How to Generate UUIDs in Your Browser: A Developer's Guide

Universally Unique Identifiers (UUIDs) are 128-bit numbers used to identify information in software systems. They're the de facto standard for database primary keys, distributed system identifiers, session IDs, and correlation tokens. Unlike sequential integers, UUIDs can be generated independently across multiple systems without coordination, making them ideal for distributed architectures where multiple nodes might create records simultaneously.

What Is a UUID?

A UUID is a 36-character string (32 hex digits plus 4 hyphens) formatted as xxxxxxxx-xxxx-Mxxx-Nxxx-xxxxxxxxxxxx. The M digit indicates the UUID version, and the N digit indicates the variant.

Example UUID v4: f47ac10b-58cc-4372-a567-0e02b2c3d479

The probability of generating the same UUID twice is infinitesimally small — approximately 1 in 5.3×10³⁶.

UUID Versions: Which One Should You Use?

UUID v1 (Time-based): Generated from a timestamp and node ID (typically the MAC address). Lexicographically sortable and time-ordered, but reveals the timestamp and machine identity when inspected. Less suitable for security-sensitive contexts.

UUID v4 (Random): Generated using cryptographically secure random numbers. No identifying information is embedded. The standard choice for most application-level identifiers. Does not reveal timing or machine information.

ULID (Universally Unique Lexicographically Sortable Identifier): A newer format that's timestamp-based like UUID v1 but uses a different encoding (Crockford's Base32).
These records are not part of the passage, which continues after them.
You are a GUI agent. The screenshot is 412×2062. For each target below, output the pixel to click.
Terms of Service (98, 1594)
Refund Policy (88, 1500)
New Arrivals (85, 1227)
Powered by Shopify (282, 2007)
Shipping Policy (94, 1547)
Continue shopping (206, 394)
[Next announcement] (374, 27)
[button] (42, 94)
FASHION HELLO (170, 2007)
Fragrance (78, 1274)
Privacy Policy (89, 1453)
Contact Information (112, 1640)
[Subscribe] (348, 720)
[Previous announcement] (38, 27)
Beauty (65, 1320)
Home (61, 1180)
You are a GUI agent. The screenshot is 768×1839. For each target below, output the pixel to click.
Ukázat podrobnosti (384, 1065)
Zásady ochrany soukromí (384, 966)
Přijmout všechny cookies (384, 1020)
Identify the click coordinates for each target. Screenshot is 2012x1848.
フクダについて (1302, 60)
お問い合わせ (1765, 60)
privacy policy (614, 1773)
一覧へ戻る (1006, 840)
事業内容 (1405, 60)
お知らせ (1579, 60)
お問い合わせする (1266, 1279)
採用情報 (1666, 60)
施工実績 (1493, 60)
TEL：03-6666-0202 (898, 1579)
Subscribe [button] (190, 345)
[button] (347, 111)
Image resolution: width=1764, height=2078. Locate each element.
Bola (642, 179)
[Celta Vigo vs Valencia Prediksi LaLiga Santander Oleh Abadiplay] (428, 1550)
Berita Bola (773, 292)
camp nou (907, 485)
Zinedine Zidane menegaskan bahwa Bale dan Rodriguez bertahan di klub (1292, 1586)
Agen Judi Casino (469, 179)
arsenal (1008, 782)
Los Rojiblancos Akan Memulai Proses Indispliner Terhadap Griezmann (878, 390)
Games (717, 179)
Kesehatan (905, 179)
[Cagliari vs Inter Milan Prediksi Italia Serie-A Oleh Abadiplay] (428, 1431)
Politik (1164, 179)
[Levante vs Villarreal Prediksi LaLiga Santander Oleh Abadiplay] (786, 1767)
Sortable and more compact than UUID. Growing adoption in event-driven and time-series systems.

Common Use Cases for UUIDs

• Database primary keys: UUIDs allow merging data from distributed databases without key collisions. No need for a central ID generation service.
• Session identifiers: Web application session tokens are often UUIDs. The randomness prevents session hijacking via prediction.
• Correlation IDs: In microservices architectures, each request is tagged with a UUID that traces through all services.
• File names: When storing user uploads, using a UUID as the filename prevents path traversal attacks and filename collisions.
• API resource identifiers: Public API endpoints often use UUIDs instead of sequential integers to prevent enumeration attacks.

Why Generate UUIDs Client-Side?

Most backend frameworks provide UUID generation out of the box. Client-side UUID generation is useful in specific scenarios:

• Offline-first applications: Generate UUIDs for local records before syncing to a server.
• Client-side mock data: When building frontend prototypes, generate realistic UUIDs for mock API responses without a backend.
• Privacy-sensitive contexts: Server-side UUID generation means the server knows every ID created. Client-side generation keeps the server ignorant of IDs until they're submitted.
• Performance optimization: Generating IDs on the client reduces server round-trips during bulk data entry.

UUID vs. Sequential Integer IDs

Sequential integer IDs (1, 2, 3...) are simpler, smaller (8 bytes vs. 36 characters), and database-index-friendly. They also reveal the approximate age and size of your dataset to observant competitors or attackers.

UUIDs are larger and can cause database indexing overhead. Modern databases handle this reasonably well, and UUID v7 (time-ordered UUID) specifically addresses the sorting problem while maintaining the privacy and distribution benefits.